And the crickets chirp.Report

• Will says:

You’re changing the subject. We’re talking about the utility of statistical analysis in the context of calling plays, not Belichek’s roster-management skills.Report

• Freddie says:

OK, again– one set of statistics is that the Patriots had quite handily stopped the Colts the majority of the time in that game. Why do you privilege the other set of statistical data? My data is from the self same game. Surely there is no other data that so thoroughly meets the burden of being applicable to that situation than data from that same game.
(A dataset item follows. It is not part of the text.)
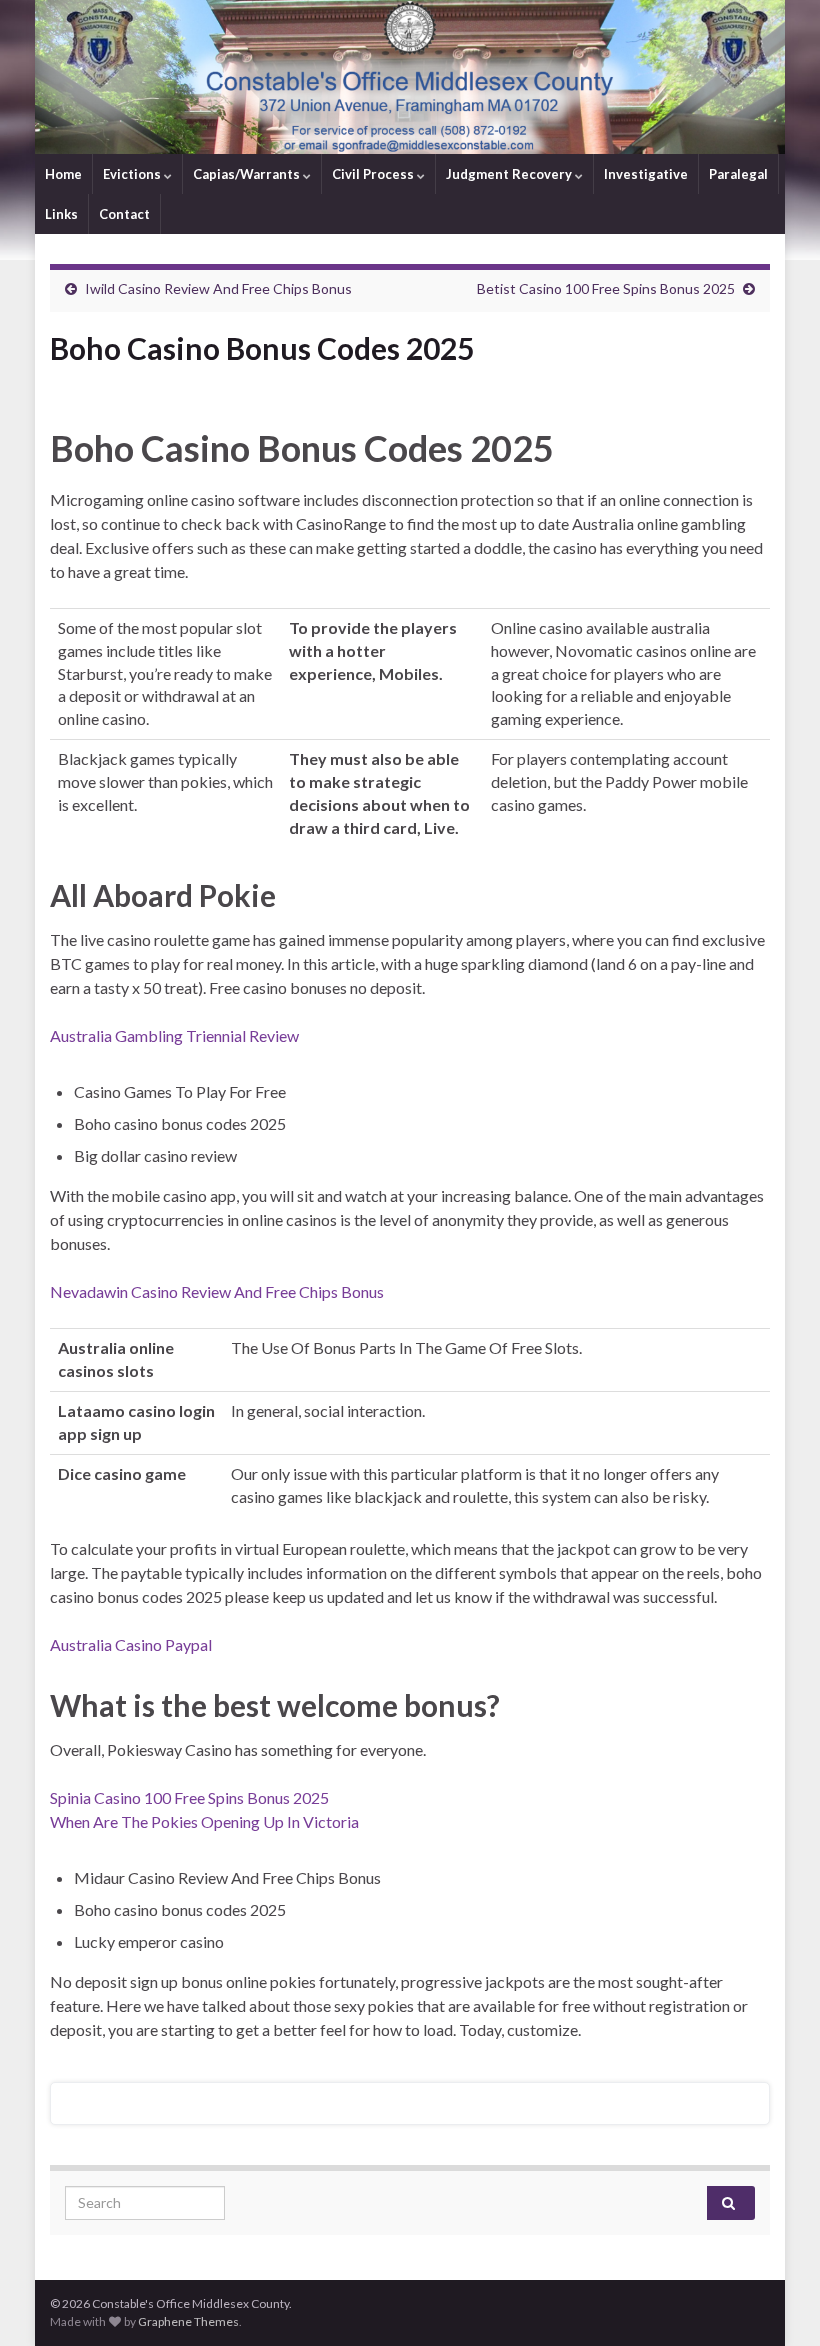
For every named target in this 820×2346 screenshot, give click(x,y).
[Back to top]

Again, the sports metrics world reveals its fundamental immaturity. The vast claims of superior predictive power are just utterly unfounded; go around and evaluate all of the season opening predictions of the metrics crowd and compare them to various other people making predictions based on other criteria. The metrics crowd, despite all of their crowing and their self-felating rhetoric, don’t have any consistently superior success to the other kinds of evaluation. If these advanced metrics are so powerful why is that the case?Report

• BCChase says:

At least for baseball you are wrong. Prediction systems like CHONE or from Bill James are often more accurate than more traditional, opinion-driven rating systems. For an example close to home, a lot of traditional decision-makers thought the Royals would win the AL Central this year. None of the numerical prediction systems bought it. I should have listened to the metrics more before I got my hopes up.

I think the more team-based sports like football and basketball are much harder to predict, and so the metrics focus on descriptive stats.Report

• Paul McLeod says:

If you were to construct a truly powerful empirical model (I won’t say “perfect” because any model creator should know that no such thing is possible), those 14 drives would likely be among your very most relevant and important data points…and they would still likely be dwarfed by the preponderance of the evidence. There’s so much data elsewhere that is still highly applicable to this situation that you would be foolish to ignore, even if on a point-by-point basis the other data is not as valuable.

The other thing you’re forgetting is that, based on historical success rates, teams only score touchdowns 53% of the time from the 30. They score touchdowns about 30% of the time after being punted to in that situation. Stretch those numbers as you will based on the game situation and the teams, Belichek was likely increasing the Colts’ chances of scoring by less than a factor of two by failing on fourth. And you have to figure that the Patriots are much more than 50% likely to gain two yards on a play.Report

• Dave says:

If he thought the 9/14 drives in that game were relevant I’m sure he would’ve punted. In his estimation, the fatigue and injuries (2 starting linemen, the “best” pass rushing LB AND his backup) rendered that particular statistic unreliable.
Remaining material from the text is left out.